#### Metin ####
Baykal’dan “Adalet Yürüyüşü” açıklaması
CHP eski Genel Başkanı ve Antalya Milletvekili Deniz Baykal, CHP lideri Kılıçdaroğlu'nun 'Adalet Yürüyüşü' ile ilgili "Yürüyüş Türkiye'de hak ve adalet, hukuk, gerçek bir demokrasi isteyen, yaşanmış acıları ve ıstırapları bir an önce sonlandırmak isteyen milletin tamamına yakının anlayışını yansıtan bir yürüyüştür" dedi.
CHP eski Genel Başkanı ve Antalya Milletvekili Deniz Baykal, CHP
lideri Kılıçdaroğlu'nun 'Adalet Yürüyüşü' ile ilgili
"Yürüyüş Türkiye'de hak ve adalet, hukuk, gerçek bir
demokrasi isteyen, yaşanmış acıları ve ıstırapları bir an önce
sonlandırmak isteyen milletin tamamına yakının anlayışını yansıtan
bir yürüyüştür" dedi.
CHP Antalya Milletvekili Deniz Baykal, Ramazan Bayramı namazını
Antalya'da Tekeli Mehmet Paşa Camisi'nde kıldı. Ramazan Bayramı'nı
idrak ettiklerini dile getiren Deniz Baykal, tüm İslam aleminin
bayramını kutladı. Baykal, "Sorumluluklarımızı ve
görevlerimizi yerine getirmiş Müslümanlar olarak bu bayramın
sevincini ve mutluluğunu yaşamak hepimizin hakkıdır. Bir yandan
bayramın sevincini dayanışmasını yaşarken, öte yandan da bayram
vesilesiyle her birimiz teker teker kendimizi, millet olarak da
milletimizin kendisini sorgulaması gerektiğini düşünüyorum.
####
◆ **Görev 1**
Baykal'ın açıklamasını aktaran metinde "CHP Antalya Milletvekili" ifadesinden "sorgulaması gerektiğini düşünüyorum." ifadesine kadar olan bölümü hiç değiştirmeden yinele.
◆ **Görev 2**
Baykal'ın bayram açıklamasını aktaran metni, son cümlesinin ardından sürdürerek yaz.
Aşağıdaki liste başka bir kaynaktan alınmıştır.
#### Liste ####
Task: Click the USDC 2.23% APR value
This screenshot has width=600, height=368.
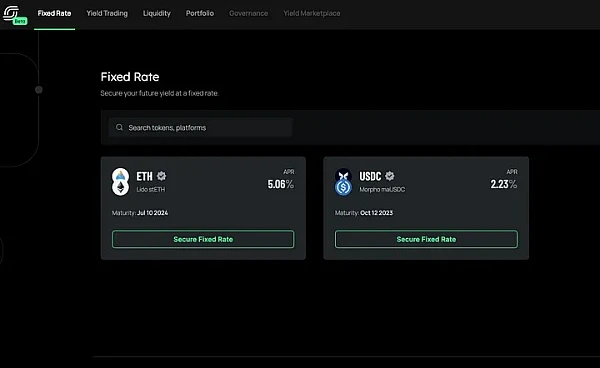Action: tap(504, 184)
####
#### Liste ####
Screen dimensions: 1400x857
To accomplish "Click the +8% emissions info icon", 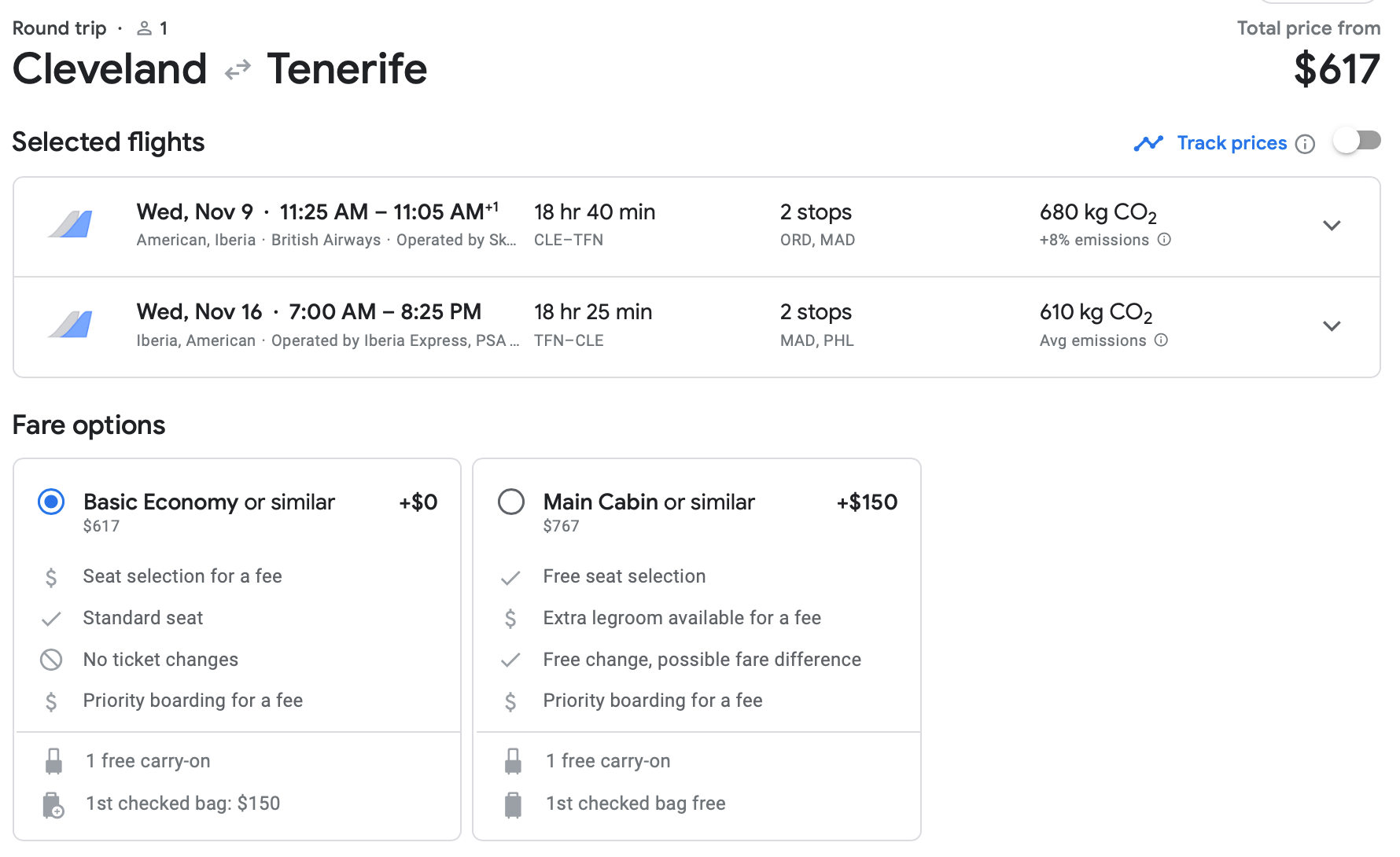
####
◆ **Yanıt 1**
CHP Antalya Milletvekili Deniz Baykal, Ramazan Bayramı namazını
Antalya'da Tekeli Mehmet Paşa Camisi'nde kıldı. Ramazan Bayramı'nı
idrak ettiklerini dile getiren Deniz Baykal, tüm İslam aleminin
bayramını kutladı. Baykal, "Sorumluluklarımızı ve
görevlerimizi yerine getirmiş Müslümanlar olarak bu bayramın
sevincini ve mutluluğunu yaşamak hepimizin hakkıdır. Bir yandan
bayramın sevincini dayanışmasını yaşarken, öte yandan da bayram
vesilesiyle her birimiz teker teker kendimizi, millet olarak da
milletimizin kendisini sorgulaması gerektiğini düşünüyorum.

◆ **Yanıt 2**
Sorgulamayı zorunlu kılan günler yaşıyoruz. Öyle bir dönemden
geçiyoruz. Hem insanlar hem de bireyler olarak, kişiler olarak,
Müslümanlar olarak kendimizi sorgulamalıyız. İslamiyeti özünden
koparıp ritüele indirgeyerek, özünü inkar ediyor olmanın dengesini
ritüeli ön plana çıkararak kapatmak mümkün değildir. Milletçe de
kendimizi sorgulamalıyız. Barış ve adalet temelinde kendimizi
milletçe sorgulamalıyız. Bu son dönemde maalesef İslam dünyasının
kendi içindeki acılarının, ıstıraplarının dinmediğini daha da
artmakta olduğunu üzüntüyle görüyoruz. Yeni yeni bölünmelerin,
çatışmaların gündeme geldiğine tanık oluyoruz. Bu gelişmeler bizim
milletçe iyi bir yönetimin gerekleri konusunda sorgulamalıdır.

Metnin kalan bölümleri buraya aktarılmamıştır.